||[Feb. 12th, 2005|08:35 pm]
I have so many thoughts running through my head right now I decided I’d write on here again. Although I’m watching SVU at the moment so writing while watching this might not be such a great idea. I should probably write down the pain topics so I remember what I want to talk about.
Where should I start? How about blaming Annie for everything. It’s all your fault Annie and I put complete blame on you for all my thoughts tonight. =) your such a good friend for taking the blame. I really want to talk about the show I watched tonight.

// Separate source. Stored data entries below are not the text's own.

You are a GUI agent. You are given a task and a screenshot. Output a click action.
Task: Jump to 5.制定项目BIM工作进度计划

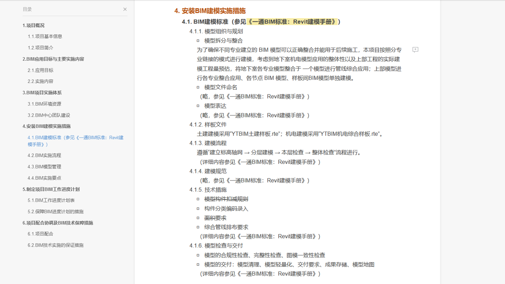point(51,189)
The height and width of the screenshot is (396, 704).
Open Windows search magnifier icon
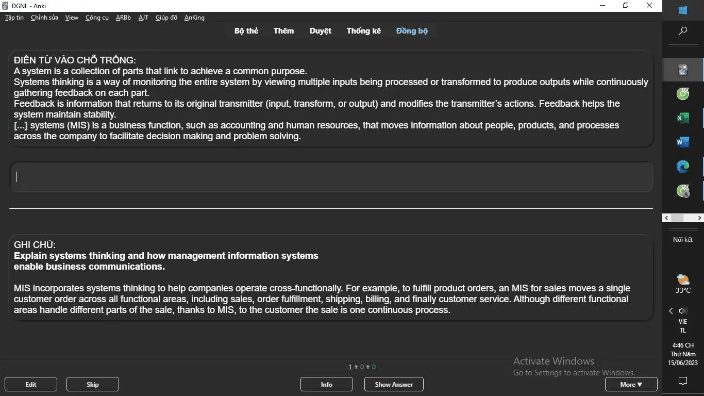click(683, 31)
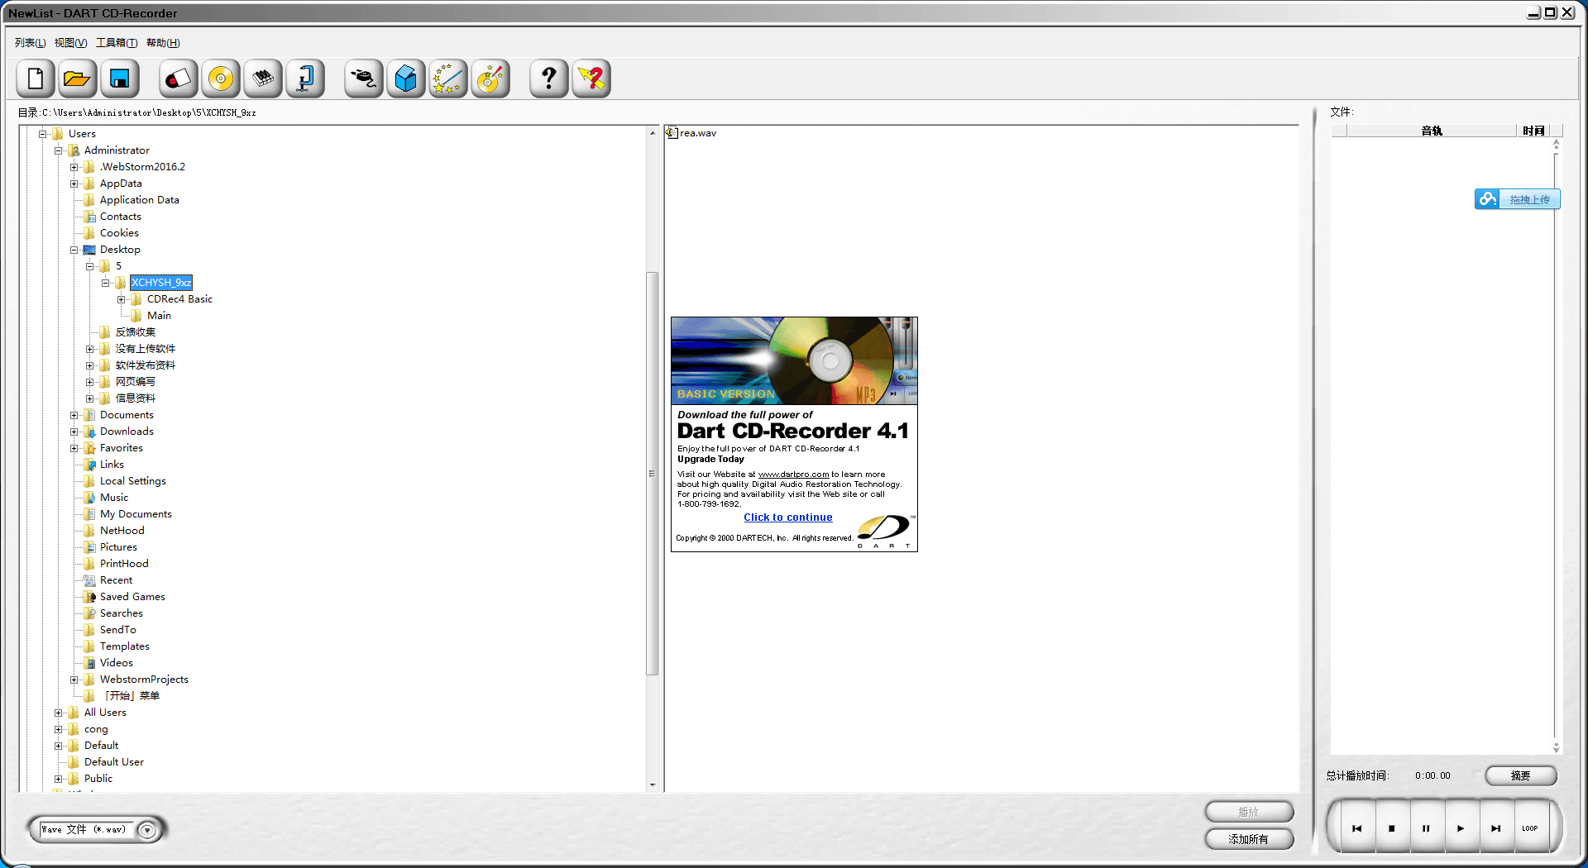Open the Wave file type dropdown
The width and height of the screenshot is (1588, 868).
pyautogui.click(x=147, y=830)
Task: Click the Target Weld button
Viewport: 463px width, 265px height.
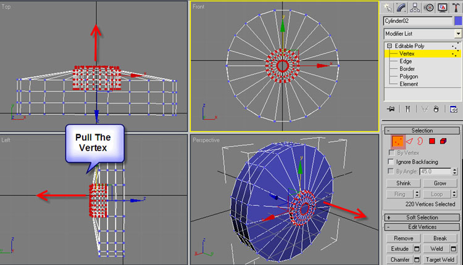Action: point(440,259)
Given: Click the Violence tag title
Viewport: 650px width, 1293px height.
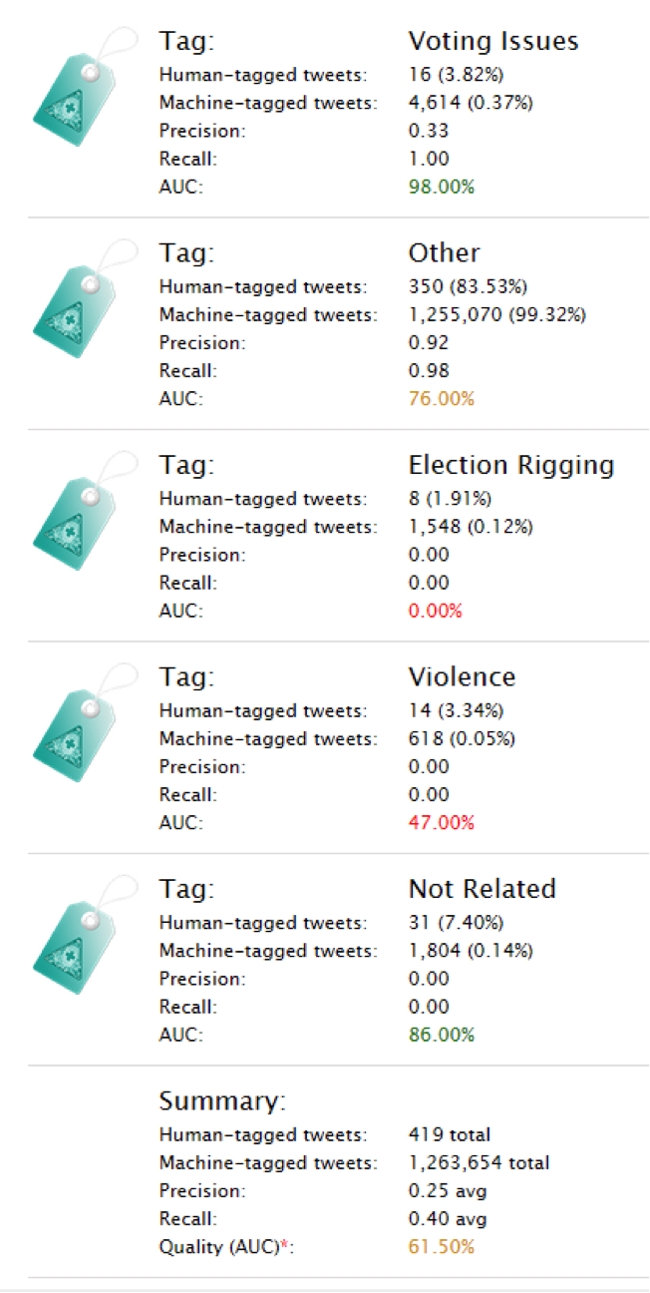Looking at the screenshot, I should 462,676.
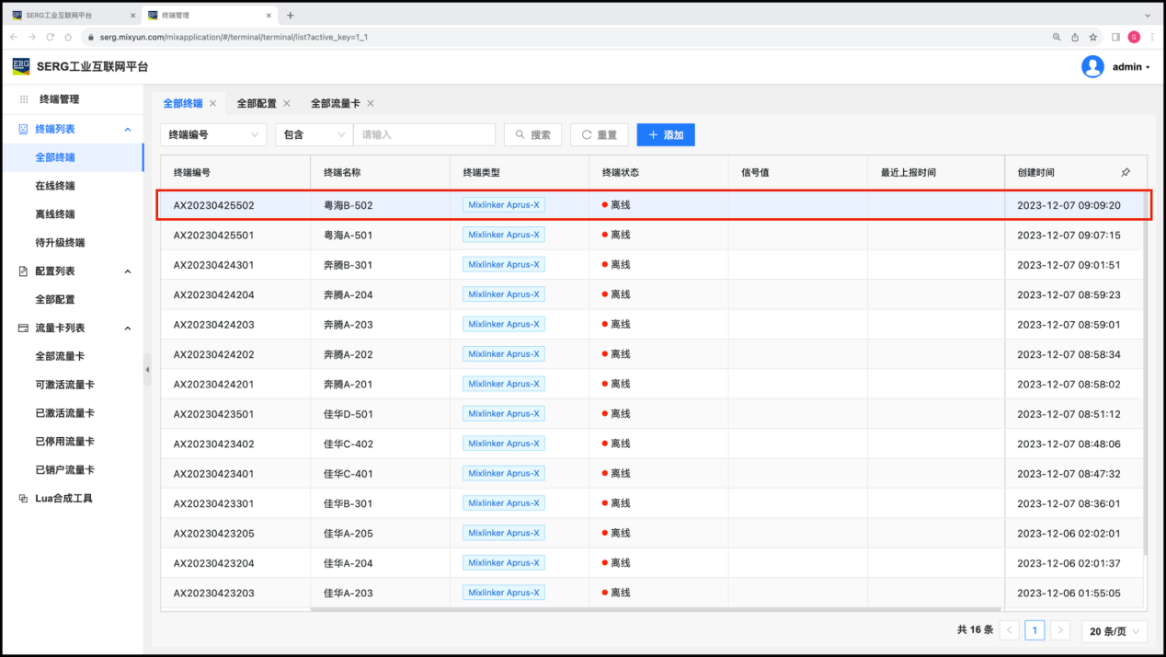Click the 添加 button

click(666, 135)
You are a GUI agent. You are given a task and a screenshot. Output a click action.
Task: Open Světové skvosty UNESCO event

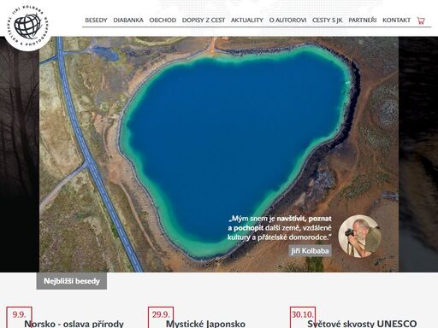[362, 324]
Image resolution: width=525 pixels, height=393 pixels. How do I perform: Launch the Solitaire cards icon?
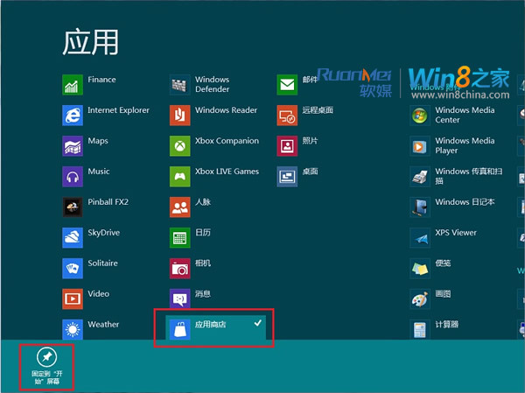73,268
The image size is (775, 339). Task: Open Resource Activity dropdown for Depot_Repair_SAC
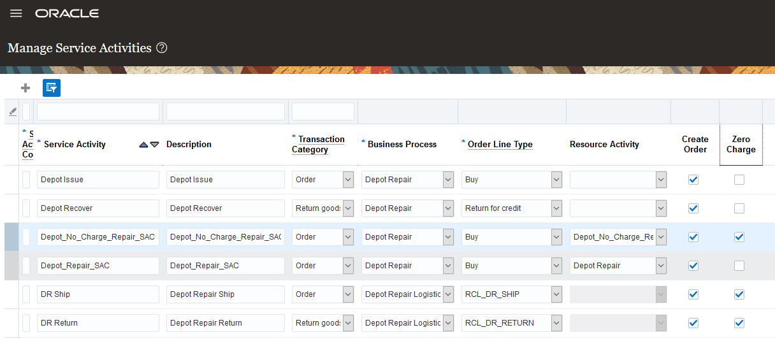click(661, 266)
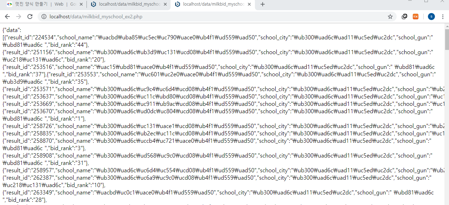The image size is (449, 205).
Task: Click the vertical scrollbar thumb
Action: pos(447,39)
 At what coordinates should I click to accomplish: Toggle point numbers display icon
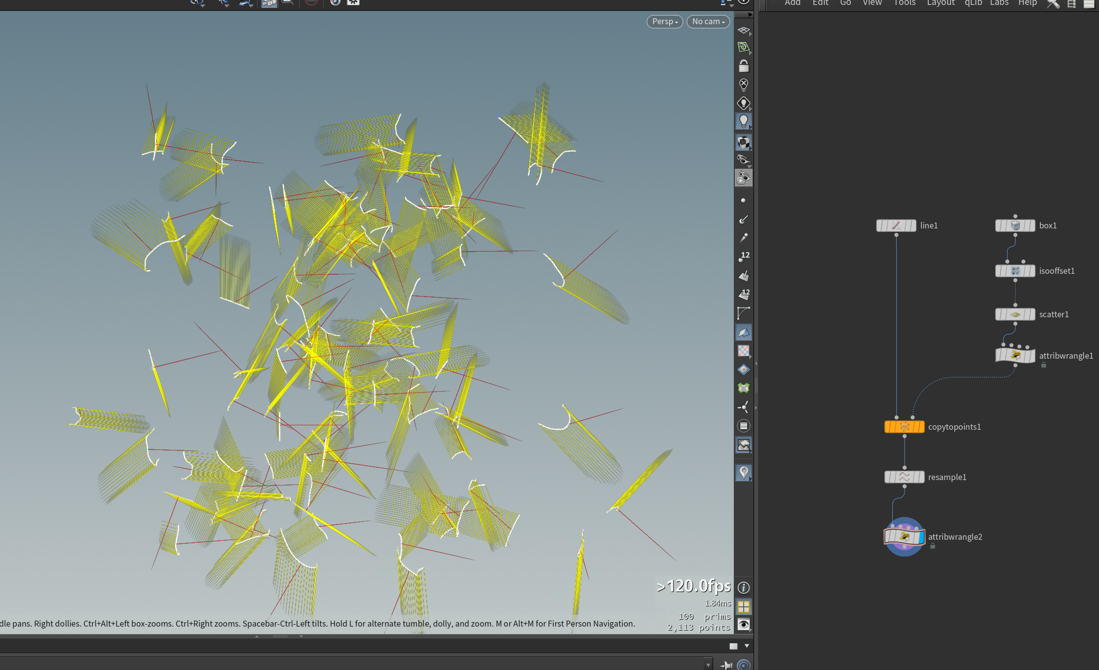pyautogui.click(x=743, y=257)
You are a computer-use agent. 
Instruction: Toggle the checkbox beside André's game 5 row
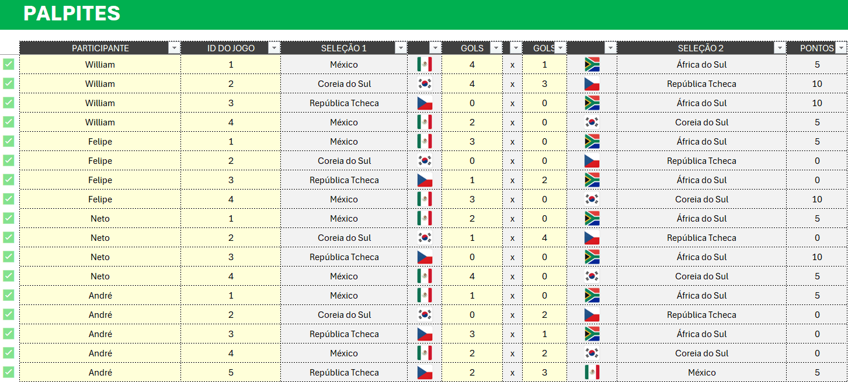pos(9,372)
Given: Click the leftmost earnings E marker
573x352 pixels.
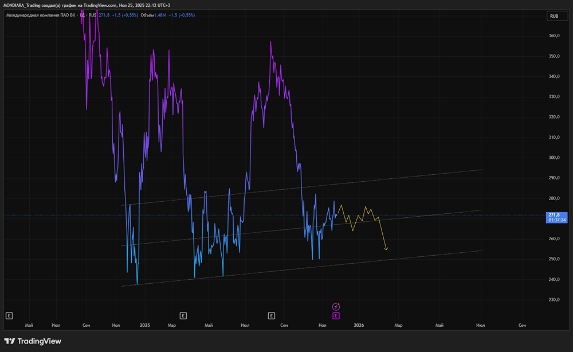Looking at the screenshot, I should (x=9, y=315).
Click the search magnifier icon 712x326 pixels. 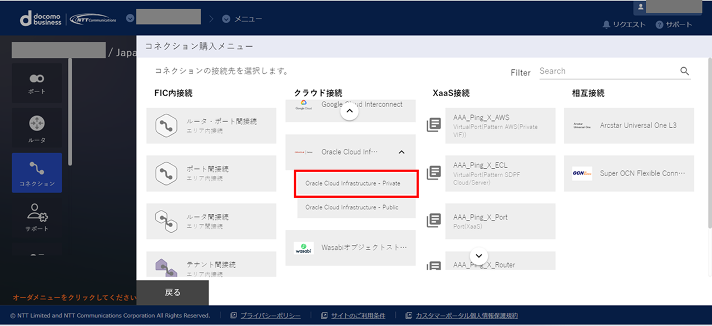pos(684,71)
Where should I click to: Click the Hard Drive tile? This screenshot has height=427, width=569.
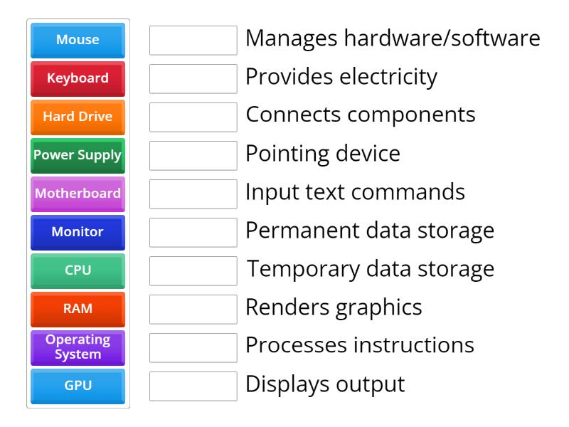click(77, 117)
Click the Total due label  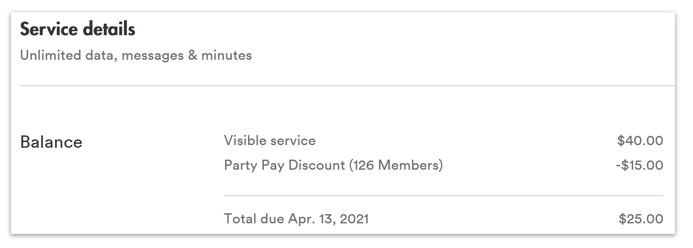pos(254,219)
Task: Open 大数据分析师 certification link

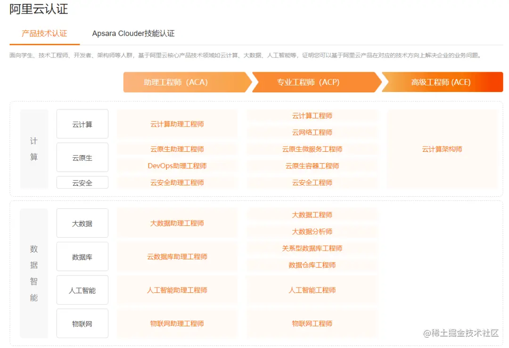Action: pos(312,232)
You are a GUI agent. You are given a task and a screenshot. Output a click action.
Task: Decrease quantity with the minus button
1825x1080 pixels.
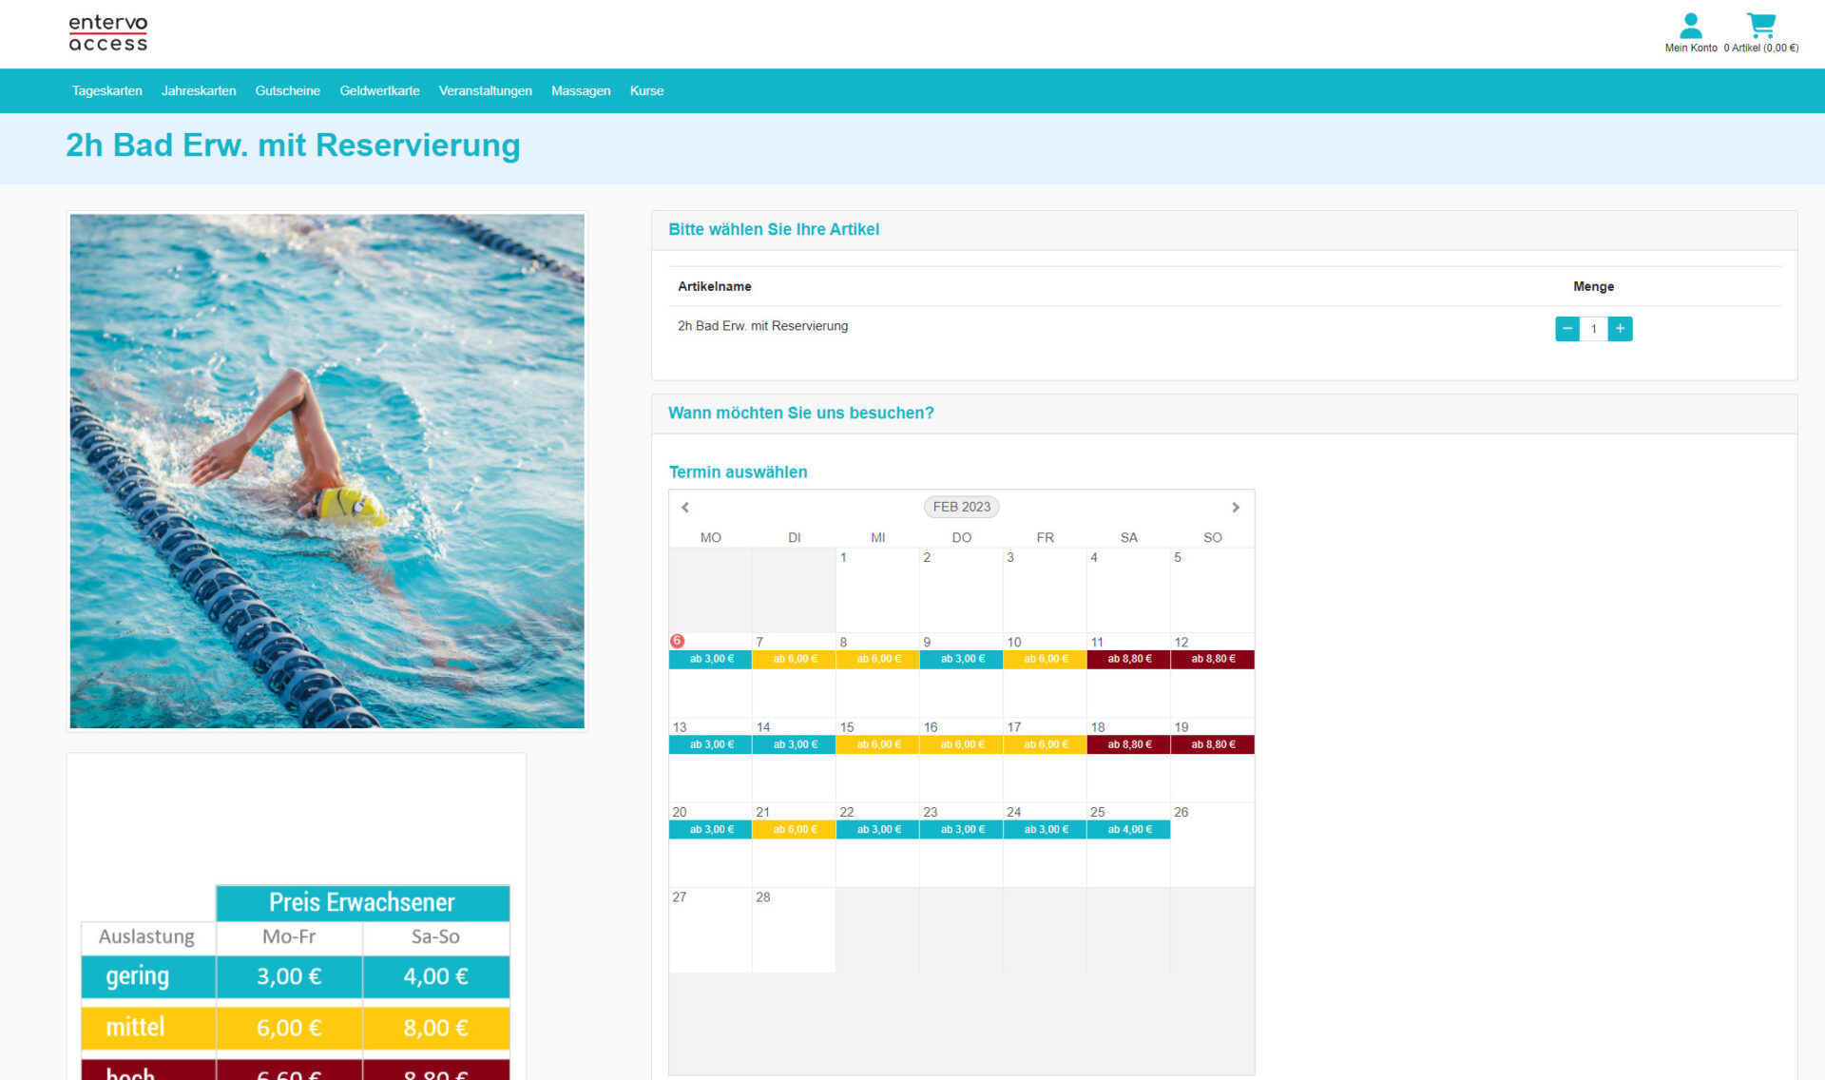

My mother. Oh my goodness, how much she irritates me. It happened a couple days ago and I really don’t want to say all the things I was thinking earlier. The biggest thing is that I don’t want too ever be like her. I know people say that you end up like your mother but not everyone does or not all the same characteristics. I wonder sometimes if she might be part of the reason why I hate men. Growing up I didn’t date anyone until like 12th grade and even then it was someone who was far away so I only talked to him and never depended on him for anything. In my whole life I don’t remember my Mom without a man and it annoys me, it angers me, and it makes me wish I wasn’t like her. Let’s see who I can remember of men… oh my god, I don’t know where to start… Maybe when I was 6 I could start with the guy named Ron. After that there was the doctor that I remember. I mean there was always a man around but I only remember the one’s that stuck around for a little longer than the rest. Well anyway, to continue on with men in my Mom’s life I could honestly say I think she’s dated around 30ish counting just one date. It’s so annoying. Then again Teresa has dated that many people too. Oh well, I really don’t want to talk about anymore of this. It’s just a web of ideas and feelings that spins continuously with me.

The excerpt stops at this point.